What this task involves =>
Please rewrite the listing below with "Sign Up" changed to "Register" and everything else left the same.

Element and text position listing
__________________________________________________

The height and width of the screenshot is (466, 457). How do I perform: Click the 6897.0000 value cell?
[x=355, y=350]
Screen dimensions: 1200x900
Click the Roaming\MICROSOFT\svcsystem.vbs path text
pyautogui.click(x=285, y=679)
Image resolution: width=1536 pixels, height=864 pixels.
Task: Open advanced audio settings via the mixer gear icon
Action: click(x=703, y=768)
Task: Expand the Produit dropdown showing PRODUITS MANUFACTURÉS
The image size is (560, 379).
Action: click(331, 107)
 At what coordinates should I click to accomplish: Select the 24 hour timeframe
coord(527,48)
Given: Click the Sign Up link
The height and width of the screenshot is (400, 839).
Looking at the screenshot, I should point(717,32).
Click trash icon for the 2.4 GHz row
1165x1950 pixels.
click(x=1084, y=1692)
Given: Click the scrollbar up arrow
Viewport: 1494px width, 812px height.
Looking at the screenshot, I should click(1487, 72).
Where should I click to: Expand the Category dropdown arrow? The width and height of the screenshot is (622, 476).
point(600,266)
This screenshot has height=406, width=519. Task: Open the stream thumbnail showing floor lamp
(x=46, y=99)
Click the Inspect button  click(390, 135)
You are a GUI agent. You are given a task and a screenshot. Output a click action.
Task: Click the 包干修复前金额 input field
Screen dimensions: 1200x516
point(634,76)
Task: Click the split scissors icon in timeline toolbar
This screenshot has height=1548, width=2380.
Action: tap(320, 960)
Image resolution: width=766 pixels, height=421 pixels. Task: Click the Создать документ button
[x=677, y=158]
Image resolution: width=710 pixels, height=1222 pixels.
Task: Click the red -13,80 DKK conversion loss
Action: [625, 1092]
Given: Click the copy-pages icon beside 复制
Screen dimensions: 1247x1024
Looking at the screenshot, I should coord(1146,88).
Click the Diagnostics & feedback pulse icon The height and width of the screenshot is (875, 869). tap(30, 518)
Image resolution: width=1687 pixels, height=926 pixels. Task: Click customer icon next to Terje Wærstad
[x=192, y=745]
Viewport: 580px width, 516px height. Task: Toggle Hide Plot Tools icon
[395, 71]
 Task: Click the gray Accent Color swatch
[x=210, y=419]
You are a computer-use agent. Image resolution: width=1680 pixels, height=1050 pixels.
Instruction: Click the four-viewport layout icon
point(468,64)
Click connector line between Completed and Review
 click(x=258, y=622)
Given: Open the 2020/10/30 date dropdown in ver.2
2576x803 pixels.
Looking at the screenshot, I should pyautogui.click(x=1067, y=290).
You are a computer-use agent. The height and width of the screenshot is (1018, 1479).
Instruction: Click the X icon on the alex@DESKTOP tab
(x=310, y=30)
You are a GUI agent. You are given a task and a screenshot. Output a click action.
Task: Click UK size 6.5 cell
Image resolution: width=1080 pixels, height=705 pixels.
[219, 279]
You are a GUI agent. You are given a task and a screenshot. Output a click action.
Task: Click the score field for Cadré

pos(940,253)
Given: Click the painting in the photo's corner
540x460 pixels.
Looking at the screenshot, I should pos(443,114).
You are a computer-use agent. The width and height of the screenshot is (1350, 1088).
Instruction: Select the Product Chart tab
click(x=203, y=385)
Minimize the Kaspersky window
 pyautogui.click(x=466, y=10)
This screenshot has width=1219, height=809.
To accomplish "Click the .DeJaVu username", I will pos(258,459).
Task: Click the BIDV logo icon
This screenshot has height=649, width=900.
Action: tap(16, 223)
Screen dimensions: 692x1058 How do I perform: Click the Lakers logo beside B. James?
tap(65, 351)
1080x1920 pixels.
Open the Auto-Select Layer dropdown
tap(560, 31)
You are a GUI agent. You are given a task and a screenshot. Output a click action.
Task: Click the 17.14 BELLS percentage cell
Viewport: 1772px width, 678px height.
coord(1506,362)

__________________________________________________

The answer =>
The height and width of the screenshot is (466, 457). How do I perform: Click the 6897.0000 value cell?
[x=355, y=350]
Screen dimensions: 1200x900
Click the Roaming\MICROSOFT\svcsystem.vbs path text
pyautogui.click(x=285, y=679)
Image resolution: width=1536 pixels, height=864 pixels.
Task: Open advanced audio settings via the mixer gear icon
Action: click(x=703, y=768)
Task: Expand the Produit dropdown showing PRODUITS MANUFACTURÉS
The image size is (560, 379).
Action: click(331, 107)
 At what coordinates should I click to accomplish: Select the 24 hour timeframe
coord(527,48)
Given: Click the Register link
The height and width of the screenshot is (400, 839).
Looking at the screenshot, I should point(717,32).
Click trash icon for the 2.4 GHz row
1165x1950 pixels.
click(x=1084, y=1692)
Given: Click the scrollbar up arrow
Viewport: 1494px width, 812px height.
Looking at the screenshot, I should click(1487, 72).
Where should I click to: Expand the Category dropdown arrow? The width and height of the screenshot is (622, 476).
point(600,266)
This screenshot has height=406, width=519. Task: Open the stream thumbnail showing floor lamp
(x=46, y=99)
Click the Inspect button  click(390, 135)
You are a GUI agent. You are given a task and a screenshot. Output a click action.
Task: Click the 包干修复前金额 input field
Screen dimensions: 1200x516
point(634,76)
Task: Click the split scissors icon in timeline toolbar
This screenshot has height=1548, width=2380.
Action: tap(320, 960)
Image resolution: width=766 pixels, height=421 pixels. Task: Click the Создать документ button
[x=677, y=158]
Image resolution: width=710 pixels, height=1222 pixels.
Task: Click the red -13,80 DKK conversion loss
Action: [625, 1092]
Given: Click the copy-pages icon beside 复制
Screen dimensions: 1247x1024
Looking at the screenshot, I should coord(1146,88).
Click the Diagnostics & feedback pulse icon The height and width of the screenshot is (875, 869). tap(30, 518)
Image resolution: width=1687 pixels, height=926 pixels. Task: Click customer icon next to Terje Wærstad
[x=192, y=745]
Viewport: 580px width, 516px height. Task: Toggle Hide Plot Tools icon
[395, 71]
 Task: Click the gray Accent Color swatch
[x=210, y=419]
You are a computer-use agent. Image resolution: width=1680 pixels, height=1050 pixels.
Instruction: Click the four-viewport layout icon
point(468,64)
Click connector line between Completed and Review
 click(x=258, y=622)
Given: Open the 2020/10/30 date dropdown in ver.2
2576x803 pixels.
Looking at the screenshot, I should pyautogui.click(x=1067, y=290).
You are a computer-use agent. The height and width of the screenshot is (1018, 1479).
Instruction: Click the X icon on the alex@DESKTOP tab
(x=310, y=30)
You are a GUI agent. You are given a task and a screenshot. Output a click action.
Task: Click UK size 6.5 cell
Image resolution: width=1080 pixels, height=705 pixels.
[219, 279]
You are a GUI agent. You are given a task and a screenshot. Output a click action.
Task: Click the score field for Cadré

pos(940,253)
Given: Click the painting in the photo's corner
540x460 pixels.
Looking at the screenshot, I should pos(443,114).
You are a computer-use agent. The width and height of the screenshot is (1350, 1088).
Instruction: Select the Product Chart tab
click(x=203, y=385)
Minimize the Kaspersky window
 pyautogui.click(x=466, y=10)
This screenshot has width=1219, height=809.
To accomplish "Click the .DeJaVu username", I will pos(258,459).
Task: Click the BIDV logo icon
This screenshot has height=649, width=900.
Action: tap(16, 223)
Screen dimensions: 692x1058 How do I perform: Click the Lakers logo beside B. James?
tap(65, 351)
1080x1920 pixels.
Open the Auto-Select Layer dropdown
tap(560, 31)
You are a GUI agent. You are given a task and a screenshot. Output a click action.
Task: Click the 17.14 BELLS percentage cell
Viewport: 1772px width, 678px height.
coord(1506,362)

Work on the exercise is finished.